In a big relief to thousands of bar dancers and restaurateurs in Maharashtra, the Supreme Court has paved the way for reopening of dance bars in the state, putting the state government’s ban on hold.
In its order, a division bench of the SC comprising of Justices Dipak Misra and Prafulla Chandra Pant, agreed to put the state government’s ban on hold only on the condition that the performances should not be obscene.
“We think it appropriate to stay the provisions section 33 (A)(1) of the Maharashtra Police (second amendment) Act,” said the bench.
The order came with a strict rider that performances should not even be “remotely expressive of any kind of obscenity.” In its order the apex court gave the licencing authority the power to regulate dance bars and keep a check on obscenity.
“However, we have a rider that no performance of dance will be remotely expressive of any kind of obscenity…the licensing authority can regulate such dance performances so that individual dignity of woman performer is not harmed,” the bench said.

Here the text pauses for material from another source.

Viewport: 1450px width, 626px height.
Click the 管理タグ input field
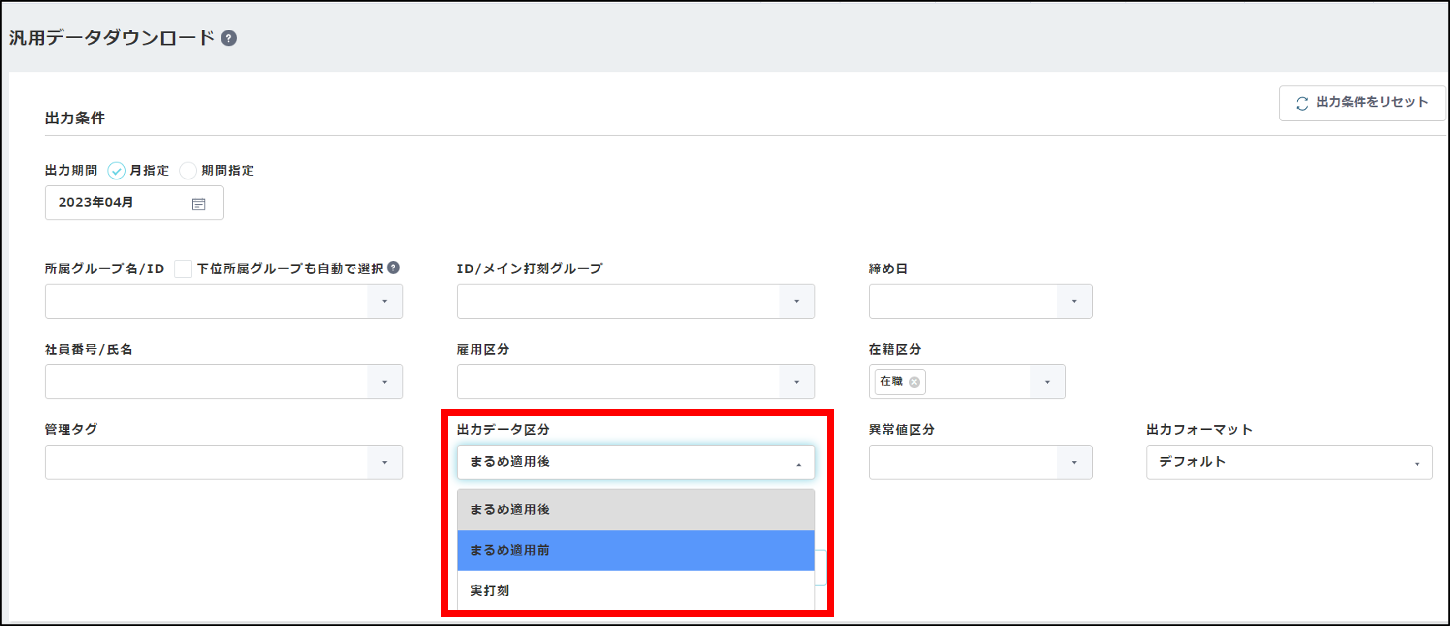tap(206, 462)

The apex court has now fixed the petition filed by Indian Hotel and Restaurant Association for final hearing on November 5 and said that the matter pertaining to the similar issue had already been decided by this court in 2013.
The Maharashtra government has openly come out and said that they are completely against the possibility of the bars reopening and that it will press for a demand in the SC for the ban to continue.
“Although the Supreme Court’s interim order mandates regulation instead of ban on dance bars, the (state) government still favours a ban,” Maharashtra CM Devendra Fadnavis said in Mumbai after the Supreme Court order.
“We will examine and press our demand in the Supreme Court,” the CM added.
In June 2014, the Maharashtra Assembly passed the Maharashtra Police (second amendment) Bill which prevented licenses for dance performances in three star and five star hotels. The ban also covered drama theatres, cinema halls, auditoriums, sports clubs and gymkhanas, where entry is restricted only to members. This was done without a debate, after the top court had quashed an earlier law banning dance performances in bars the year before.
The 2014 amendment in the Maharashtra Act was challenged by the Indian Hotels and Restaurant Association and others before the apex court. They argued that many of its members would be forced into prostitution if the state refused to allow dance performances.
“The way Maharashtra government had put a blanket ban by sidelining all the rules, we were sure to win and that’s what Supreme Court has upheld our view today,” Indian Hotels and Restaurant Association (AHAR) member Manjit Singh Sethi said.
“The attitude of the government towards us was so biased that when in 2014 the ban was lifted, we applied to renew our license but that too was quashed,” Sethi alleged.